1) Air and nitrox do get "thicker" at depth, but you have to get to about 600' before the effect is pronounced. You'll notice the increased viscosity in your lungs before you'll note any change in the performance of the second stage.
2) all second stages have a moderate degree of venturi effect - that's why if you drop a free flowing reg, it keeps right on free flowing. Adjustable flow vanes just let you increase or inhibit the effect in some circumstances
3) The valve does have to move more gas at depth, but that's simply because you breathe more cubic feet with each breathe at depth - if you breathe .6 cfm at the surface, you'll be breathing 3 cfm at 132 ft (5 times more as you are at 5 ATA). So if you take 5 breathes per minute, that's only .12 cu ft per breath at the surface, but it's .6 cu ft per breath at 132 ft, and both breaths will have the same amount of inhalation time. Consequently, at 132 ft, in that fixed period of time, the reg has to move 5 times the gas that it does at the surface. The thing is that a reg like the Conshelf XIV can move about 30 cfm.

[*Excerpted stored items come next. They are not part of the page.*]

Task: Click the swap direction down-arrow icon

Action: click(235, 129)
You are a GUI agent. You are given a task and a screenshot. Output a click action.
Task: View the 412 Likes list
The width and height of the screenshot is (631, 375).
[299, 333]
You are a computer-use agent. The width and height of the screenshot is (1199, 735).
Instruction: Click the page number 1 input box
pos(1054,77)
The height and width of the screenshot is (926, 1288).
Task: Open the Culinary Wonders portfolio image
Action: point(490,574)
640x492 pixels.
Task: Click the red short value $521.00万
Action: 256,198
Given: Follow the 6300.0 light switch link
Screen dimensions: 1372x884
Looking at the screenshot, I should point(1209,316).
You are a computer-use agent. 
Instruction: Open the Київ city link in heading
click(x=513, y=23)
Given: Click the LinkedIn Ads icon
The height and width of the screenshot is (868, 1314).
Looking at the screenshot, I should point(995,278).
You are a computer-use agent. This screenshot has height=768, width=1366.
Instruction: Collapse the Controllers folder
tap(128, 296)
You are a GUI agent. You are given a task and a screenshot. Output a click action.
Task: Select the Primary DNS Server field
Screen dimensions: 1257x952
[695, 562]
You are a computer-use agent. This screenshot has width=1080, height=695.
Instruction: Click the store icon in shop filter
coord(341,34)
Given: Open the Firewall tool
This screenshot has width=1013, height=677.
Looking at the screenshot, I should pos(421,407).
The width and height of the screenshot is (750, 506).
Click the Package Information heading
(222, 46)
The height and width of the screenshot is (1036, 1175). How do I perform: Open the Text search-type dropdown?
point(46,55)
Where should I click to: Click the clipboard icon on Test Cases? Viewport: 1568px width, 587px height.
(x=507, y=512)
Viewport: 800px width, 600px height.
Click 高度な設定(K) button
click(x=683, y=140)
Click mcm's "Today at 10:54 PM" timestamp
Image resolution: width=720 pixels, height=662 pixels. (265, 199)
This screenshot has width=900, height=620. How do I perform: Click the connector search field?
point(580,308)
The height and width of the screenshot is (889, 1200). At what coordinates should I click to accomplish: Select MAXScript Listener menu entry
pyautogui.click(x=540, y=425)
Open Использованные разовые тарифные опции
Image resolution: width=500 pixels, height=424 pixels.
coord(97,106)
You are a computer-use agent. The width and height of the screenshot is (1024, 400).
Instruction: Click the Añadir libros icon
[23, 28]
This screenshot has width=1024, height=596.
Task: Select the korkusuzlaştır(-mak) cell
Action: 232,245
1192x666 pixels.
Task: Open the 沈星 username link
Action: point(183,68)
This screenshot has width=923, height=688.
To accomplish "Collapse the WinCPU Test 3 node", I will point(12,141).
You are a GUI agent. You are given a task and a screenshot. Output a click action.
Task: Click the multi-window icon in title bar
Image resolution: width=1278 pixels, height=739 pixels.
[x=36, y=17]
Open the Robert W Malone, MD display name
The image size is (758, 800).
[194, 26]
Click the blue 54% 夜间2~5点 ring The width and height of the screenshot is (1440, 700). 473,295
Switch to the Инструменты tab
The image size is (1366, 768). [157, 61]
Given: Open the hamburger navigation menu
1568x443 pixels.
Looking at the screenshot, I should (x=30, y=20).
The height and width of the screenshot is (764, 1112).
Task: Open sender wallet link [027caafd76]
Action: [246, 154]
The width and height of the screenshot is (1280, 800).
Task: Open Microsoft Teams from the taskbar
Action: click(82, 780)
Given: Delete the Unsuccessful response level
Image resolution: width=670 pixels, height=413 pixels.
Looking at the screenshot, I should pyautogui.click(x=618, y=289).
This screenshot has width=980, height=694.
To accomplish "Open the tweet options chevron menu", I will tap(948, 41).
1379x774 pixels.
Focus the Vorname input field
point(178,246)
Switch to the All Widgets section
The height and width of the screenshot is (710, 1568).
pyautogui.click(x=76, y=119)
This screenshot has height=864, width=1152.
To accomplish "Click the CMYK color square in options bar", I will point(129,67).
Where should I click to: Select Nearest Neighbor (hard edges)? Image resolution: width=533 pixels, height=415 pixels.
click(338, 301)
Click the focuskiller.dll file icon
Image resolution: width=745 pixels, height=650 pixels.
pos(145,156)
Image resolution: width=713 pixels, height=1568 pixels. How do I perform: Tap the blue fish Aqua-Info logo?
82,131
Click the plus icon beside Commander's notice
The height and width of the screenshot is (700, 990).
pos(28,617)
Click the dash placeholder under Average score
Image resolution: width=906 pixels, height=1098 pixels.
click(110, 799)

So...if I am at 132 ft and inhale that expected .6 cubic feet needed for one full breath in 5 seconds, that's equivalent to a flow rate of only 7.2 cfm, leaving a reserve flow from the second stage of about 23 cfm. However, if I get panicked and inhale that same .6 cubic foot needed for a single full breath at 132 ft in only 1 second, then it requires a flow rate of 36 cfm and I'll start out breathing the reg and feel starved for gas - increasing the panic response. That's why panic = really, really bad underwater, especially at depth.